By Evangeline Jennings
Earlier today, I listened to two episodes of the BBC radio show Desert Island Discs that featured – separately – the writers Julie Burchill and Peter Ackroyd. Previously I knew nothing about Ackroyd beyond his books – which is how he likes it – and had written Burchill off as a mouthy cow who would benefit from a good kicking.
I found myself warming very much to both.
And wondering, yet again, about the Image Thing.
The conventional wisdom for “emerging” writers – where “emerging” is a word that means unknown, unproven, and possibly talentless – is that we must invest in our Platform, must market ourselves to some imagined version of our potential readership.

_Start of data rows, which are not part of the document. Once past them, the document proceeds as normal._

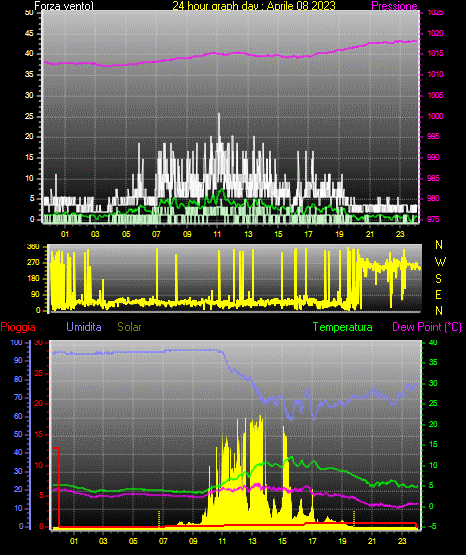This screenshot has height=555, width=466.
Task: Click the Forza vento axis title
Action: pos(64,6)
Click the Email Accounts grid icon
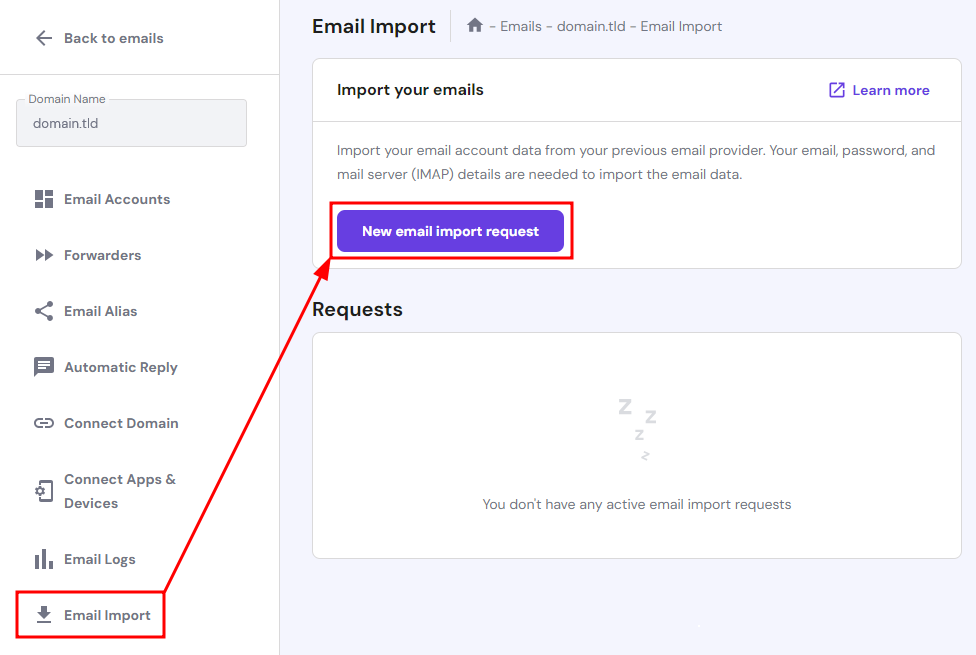This screenshot has height=655, width=976. (44, 199)
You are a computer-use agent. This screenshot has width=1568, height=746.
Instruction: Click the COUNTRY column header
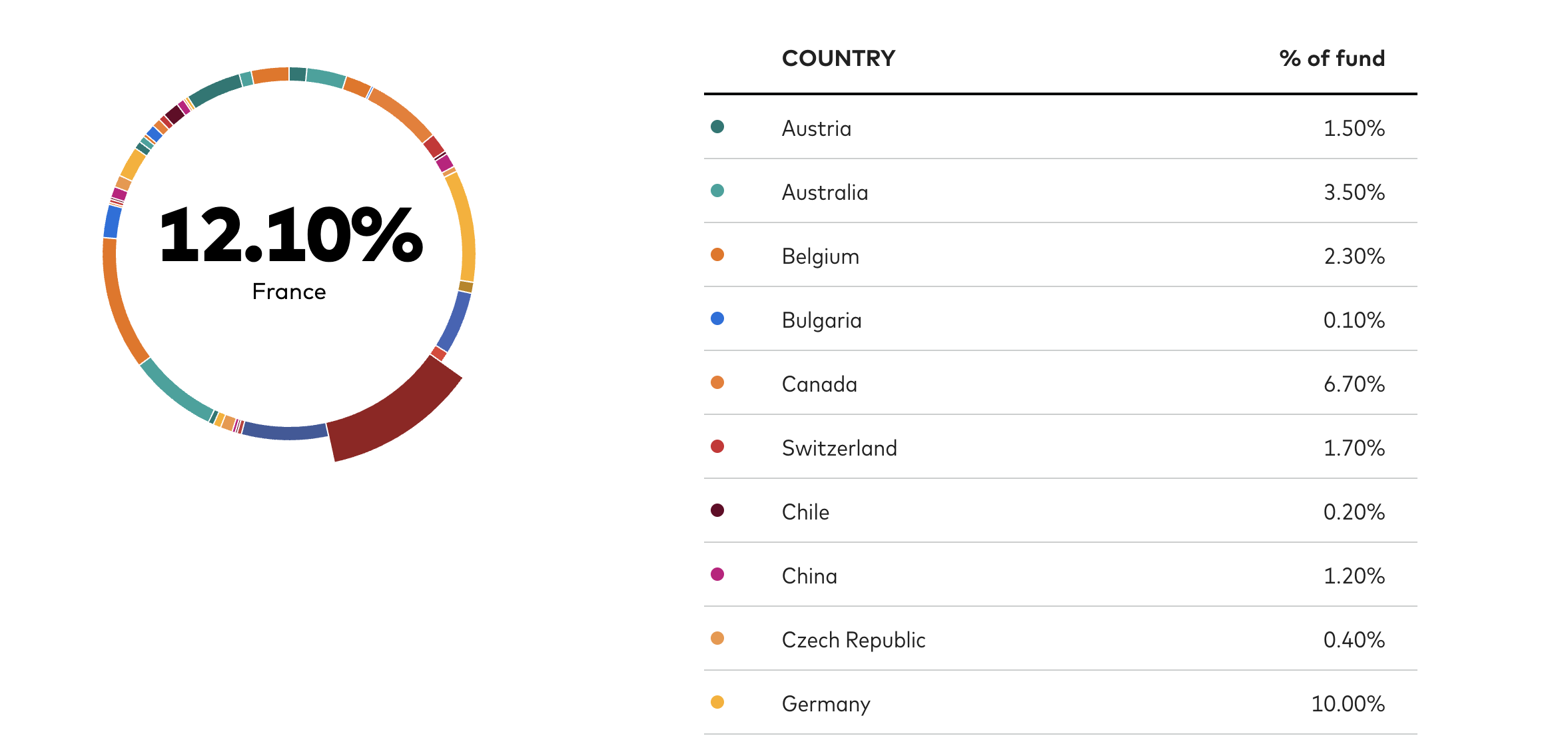pyautogui.click(x=838, y=59)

Peter Ackroyd would disagree. A celebrated biographer (Dickens, Blake, Eliot, London – the city, not Jack – and Shakespeare), novelist, poet, historian, and TV presenter, he believes it’s his books that matter, not his public persona. And he said as much to Kirsty Young in May of last year.
Julie Burchill, of course, is all public persona. “I find myself endlessly fascinating … I’ve always been a showoff,” she told Young earlier this month and she doesn’t so much divide public opinion as confuse the shit right out of it. She is criticized, for example, for being both a deranged Marxist and a rabid right winger. And it’s clear she loves every moment of it, and – my interpretation – finds it all deeply amusing. She’s also prepared to consider the possibility that she’s Different in Some Way and celebrate that.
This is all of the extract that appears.